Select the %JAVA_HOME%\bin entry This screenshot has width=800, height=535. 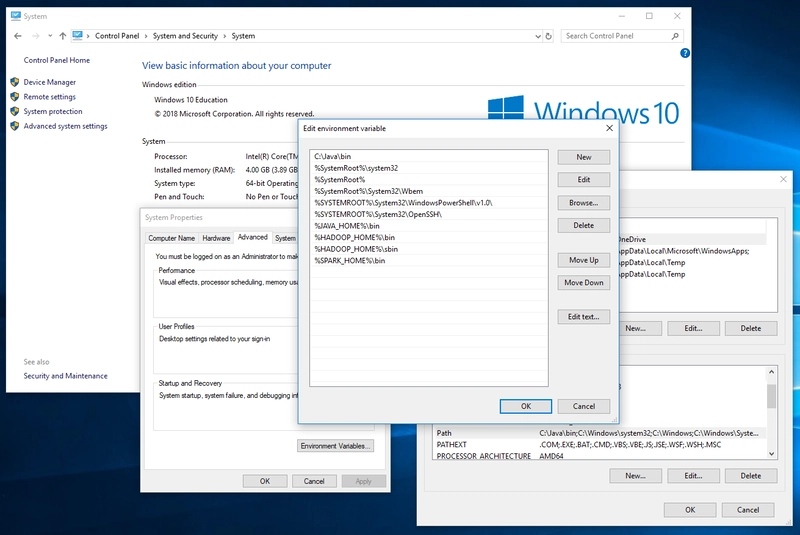click(x=347, y=226)
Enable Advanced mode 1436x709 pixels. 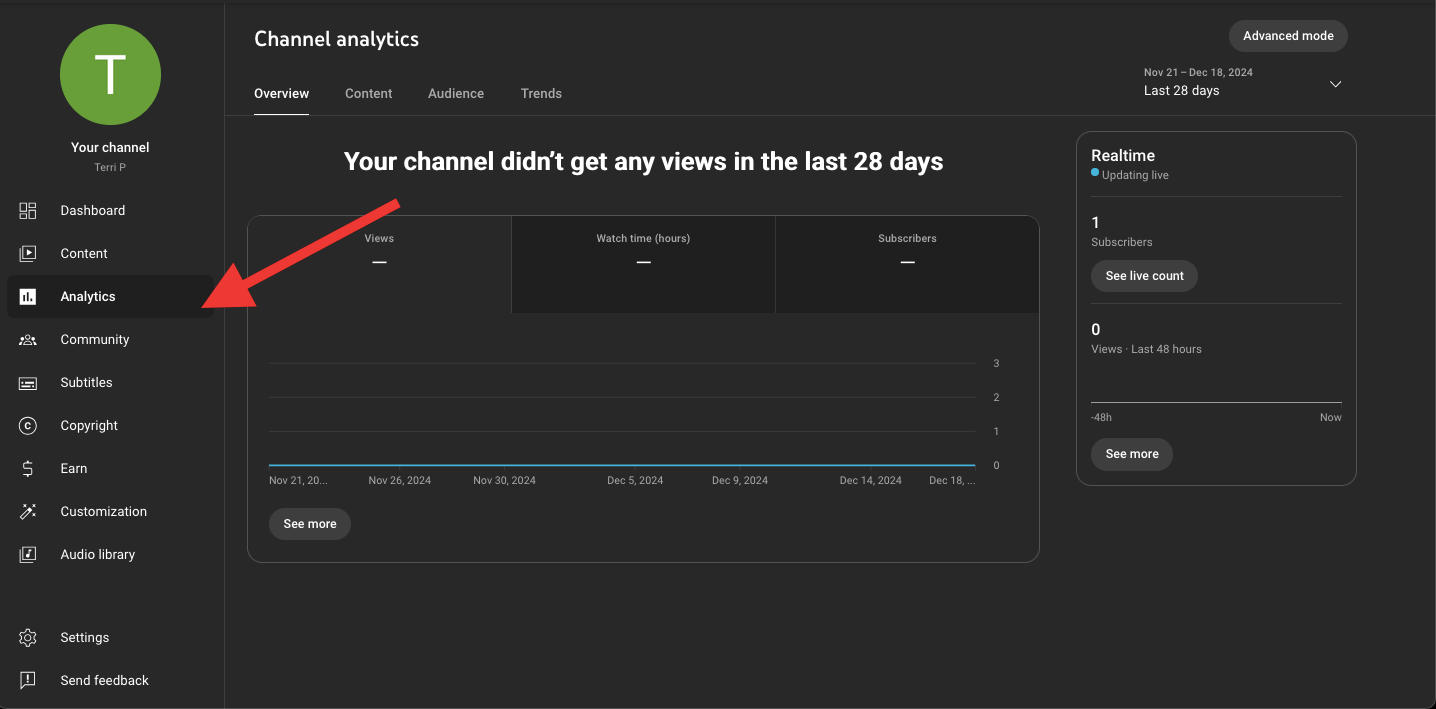click(x=1288, y=35)
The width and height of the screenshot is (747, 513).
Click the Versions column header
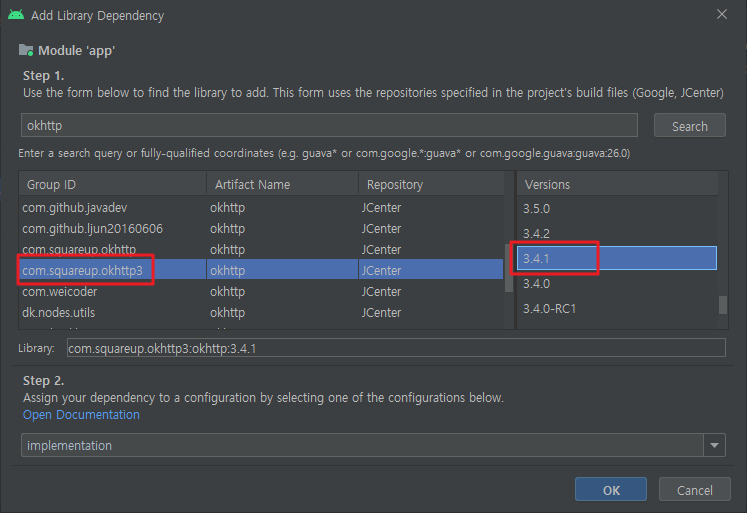click(617, 184)
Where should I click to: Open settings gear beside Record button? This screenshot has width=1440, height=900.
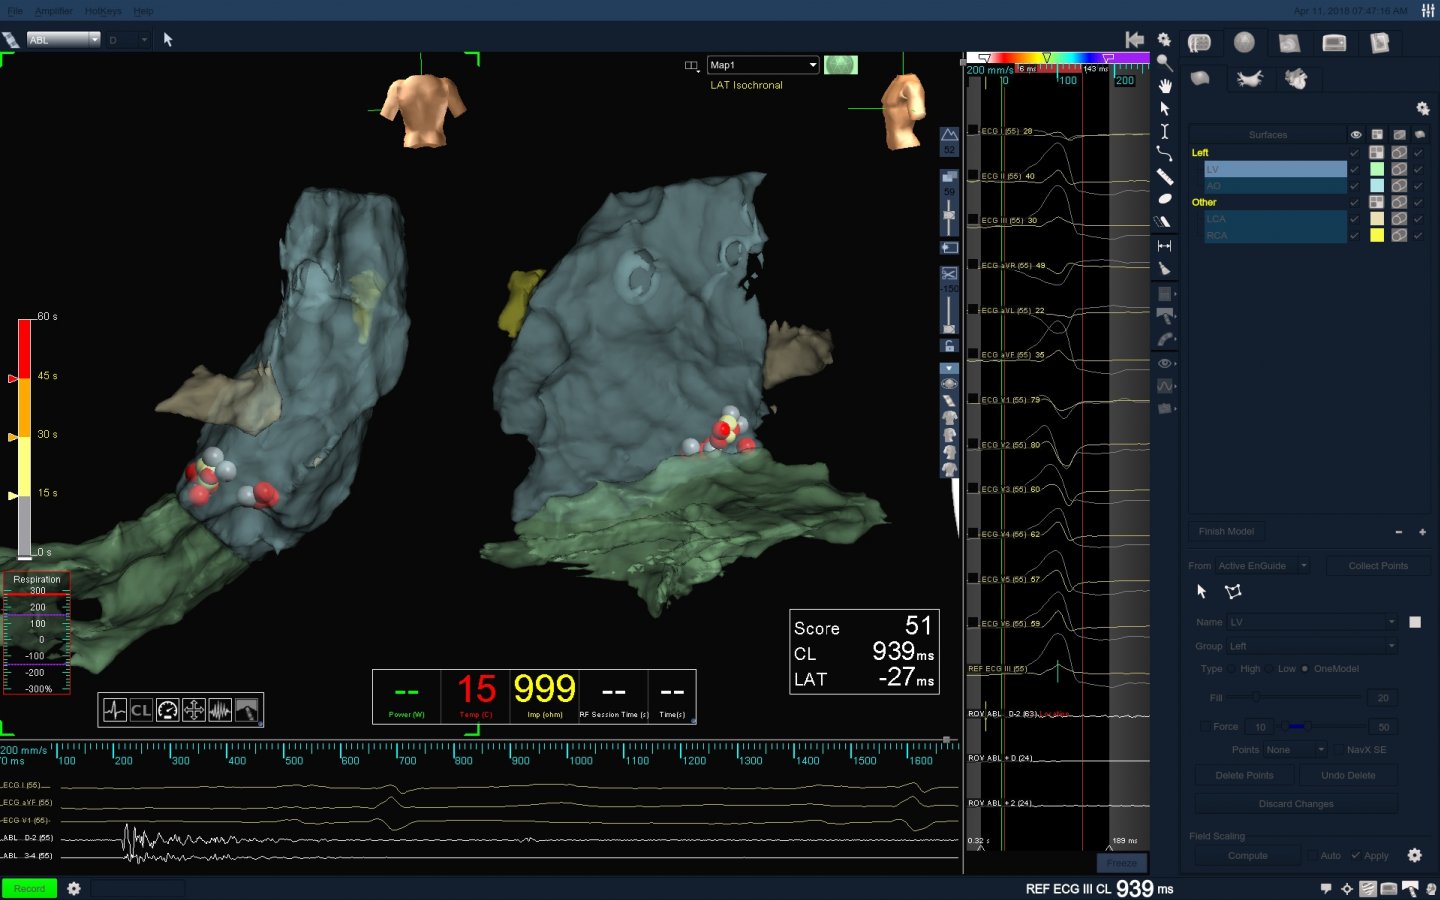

______________________________

Edit the items from the line containing "The width and" through the end of the items, substituting "Size" for "Versions" and keeping everything else unchanged. Leave the pictures out of your answer.

▶ SOLUTION TO THIS EXERCISE:
The width and height of the screenshot is (747, 513).
Click the Size column header
click(617, 184)
Where should I click to: Open settings gear beside Record button? This screenshot has width=1440, height=900.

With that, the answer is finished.